Die EU-Landwirtschaftsminister treffen sich am kommenden Dienstag in Brüssel. Eines der Hauptgerichte werden Gespräche mit dem ukrainischen Landwirtschaftsminister sein, der an dem Treffen teilnehmen wird. Auch auf dem Menü: Der portugiesische Landwirtschaftsminister wird über die Dürre in seinem Land und die Auswirkungen auf den nationalen Agrarsektor sprechen.

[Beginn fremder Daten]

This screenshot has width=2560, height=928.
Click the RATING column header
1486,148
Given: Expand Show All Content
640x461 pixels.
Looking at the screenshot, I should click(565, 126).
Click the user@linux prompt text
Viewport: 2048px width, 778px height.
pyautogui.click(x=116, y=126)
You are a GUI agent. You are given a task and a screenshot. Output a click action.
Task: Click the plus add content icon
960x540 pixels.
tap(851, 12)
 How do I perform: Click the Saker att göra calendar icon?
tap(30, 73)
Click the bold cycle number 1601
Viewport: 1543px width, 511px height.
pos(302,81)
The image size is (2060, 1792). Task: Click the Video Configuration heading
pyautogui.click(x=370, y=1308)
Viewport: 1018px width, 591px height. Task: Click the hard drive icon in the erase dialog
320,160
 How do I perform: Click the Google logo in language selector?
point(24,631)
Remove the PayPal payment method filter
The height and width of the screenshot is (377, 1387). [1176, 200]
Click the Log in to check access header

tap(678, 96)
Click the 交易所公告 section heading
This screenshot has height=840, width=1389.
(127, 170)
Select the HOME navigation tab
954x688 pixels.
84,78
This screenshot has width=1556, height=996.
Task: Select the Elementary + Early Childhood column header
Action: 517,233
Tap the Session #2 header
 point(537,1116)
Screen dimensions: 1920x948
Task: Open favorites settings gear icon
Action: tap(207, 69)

Eine Besonderheit der Agrarbranche ist, dass sie Opfer und Lösung des Klimawandels zugleich ist. Dieses Paradoxon nährt die politischen Spannungen um den landwirtschaftlichen Teil des Fit-for-55-Pakets. Denn es ist eine Tatsache: Die globale Erwärmung und die dadurch verursachten wiederkehrenden Dürren machen die Verwundbarkeit des landwirtschaftlichen Systems deutlich.
Der Sektor ist auch deswegen so anfällig, weil ihm der ökologische Wandel bislang nicht gelungen ist – sei es durch die Reduzierung der Treibhausgasemissionen oder die Senkung der Abhängigkeit von Pestiziden. Im Gegensatz zum Energiesektor hat er sich noch nicht strukturell auf einen kohlenstoffarmen Pfad begeben und den Übergang noch vor sich.
Wie dieser Übergang gelingen kann, ist Gegenstand erbitterter Auseinandersetzungen in Brüssel. Die von der Europäischen Kommission vorgelegten Vorschläge zur Wiederherstellung der Natur und zur Reduzierung von Pestiziden wurden diese Woche von den parlamentarischen Ausschüssen AGRI und PECH abgelehnt.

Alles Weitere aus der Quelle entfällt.